| Instruction |
In the part of the records that opens with the line containing "Image resolution: width=943" and closes with the line containing "Looking at the", swap "quantity label" for "quantity badge" and write those lines out again with everything else unchanged. Leave the pictures out.

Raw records
+ + + + +

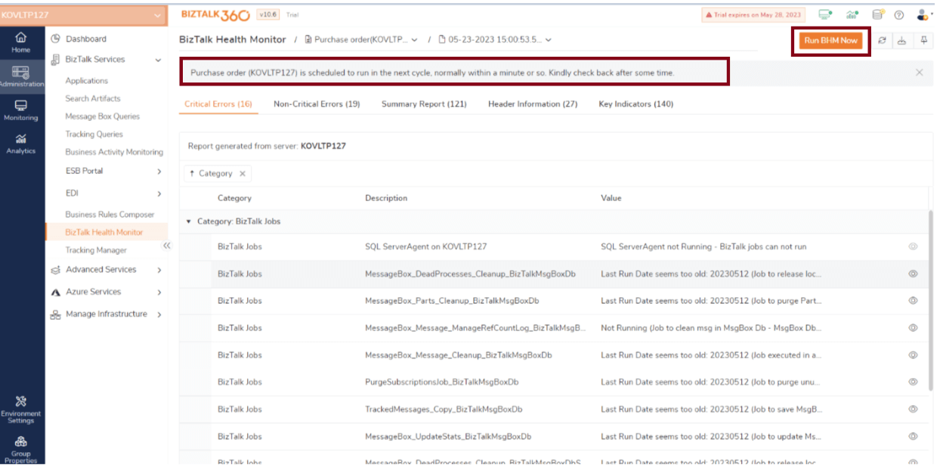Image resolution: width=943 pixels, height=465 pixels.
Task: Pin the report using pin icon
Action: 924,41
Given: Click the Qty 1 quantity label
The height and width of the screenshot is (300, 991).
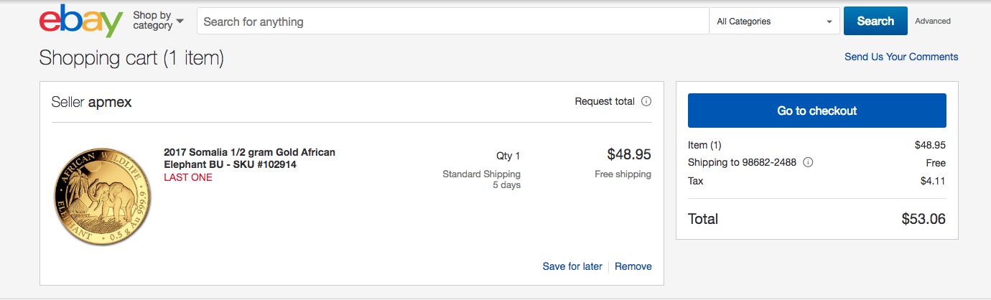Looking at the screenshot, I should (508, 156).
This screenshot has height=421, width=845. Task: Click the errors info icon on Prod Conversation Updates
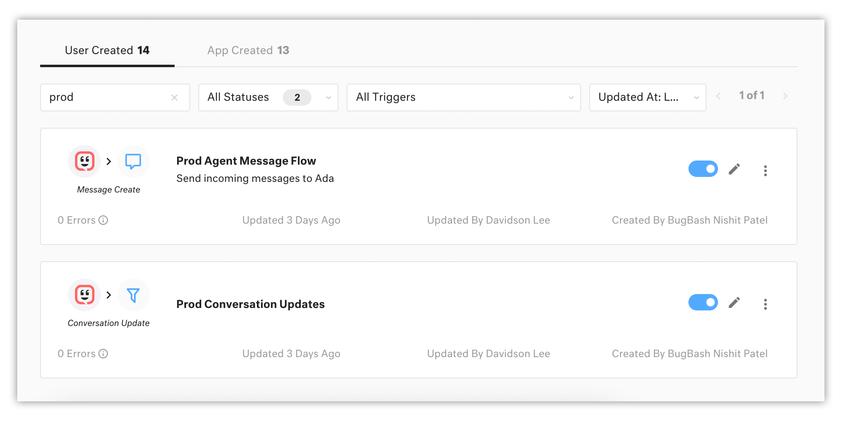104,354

+ + + + +

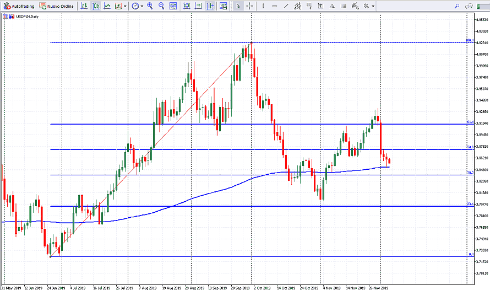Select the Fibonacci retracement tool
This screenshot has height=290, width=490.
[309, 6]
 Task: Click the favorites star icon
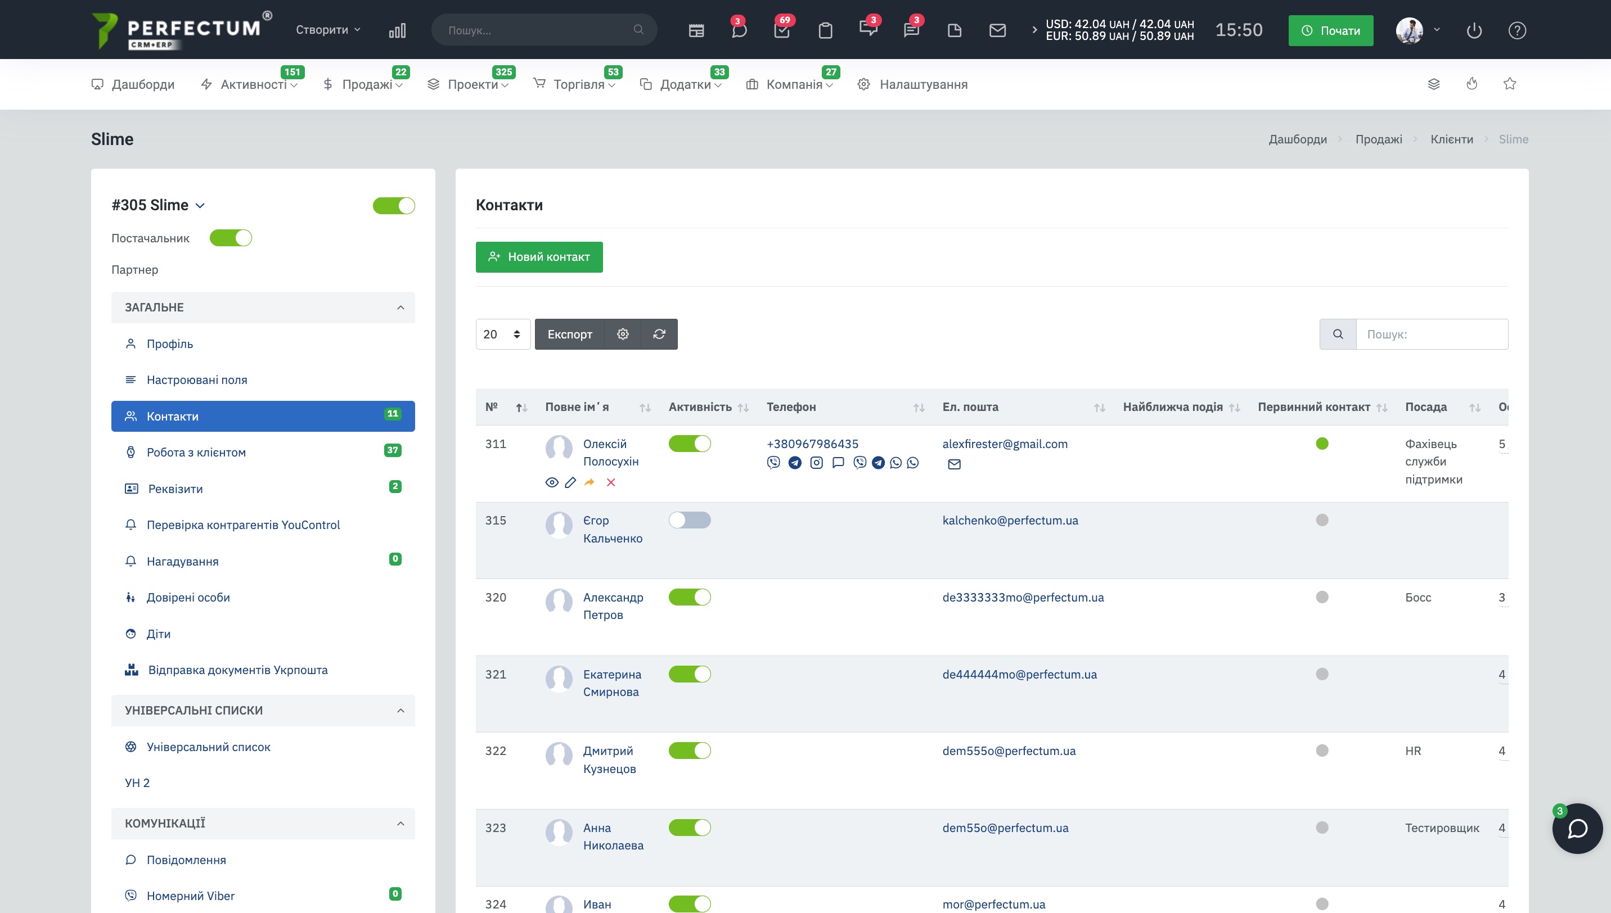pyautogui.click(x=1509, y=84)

+ + + + +

| Right answer |
Image resolution: width=943 pixels, height=465 pixels.
Task: Pin the report using pin icon
Action: 924,41
Given: Click the Qty 1 quantity badge
The height and width of the screenshot is (300, 991).
Looking at the screenshot, I should (508, 156).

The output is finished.